Had coffee with a dear friend today and on the way to meet her I thought, "i should've cancelled...I have nothing going on...nothing to say". And funny thing is, one of the first things she asked me was if I felt as though I were in this "waiting place". She hit the nail on the head. That is exactly how I feel. Like my life is in limbo and I'm just waiting for Him to pull the trigger on my uterus so that I can get on with things. Pregnancy is one month too long. Or perhaps He planned it this way in order for women to hear themselves say, "okay...I'm ready for this...let's do it already!". And I am ready for this...so let's just do it already.
I'm visiting the doc once a week now. He gave me a thorough checkin' two weeks ago, when he said I was dilated to a ONE, but from here on out he just waits for me to labor.
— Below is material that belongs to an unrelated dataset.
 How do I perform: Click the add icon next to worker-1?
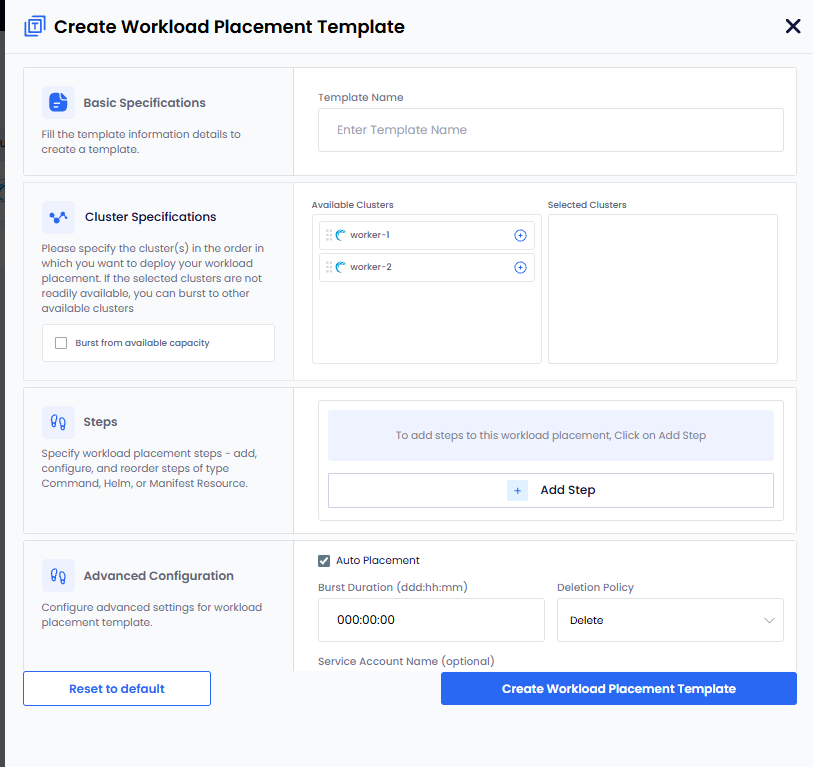pyautogui.click(x=520, y=236)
No more thorough checkin'...just a weigh in, a tape measure, a doppler on my belly and a question/answer session.
So yeah, I'm just waitin'. And growin'. And peein'. A lot.
I also discussed an obvious point with my dear friend today. That point was that, one day, I am going to look back on all this TIME I have on my hands now and wish I had it back. I'm certainly taking it for granted and I'm totally willing to trade it for a baby in my hands. Strange. I should be taking my books and journals and music to coffee shops for dreaming time, writing time, ME time. I may just do that tomorrow. Or maybe I'll go into labor.
Only TIME will tell...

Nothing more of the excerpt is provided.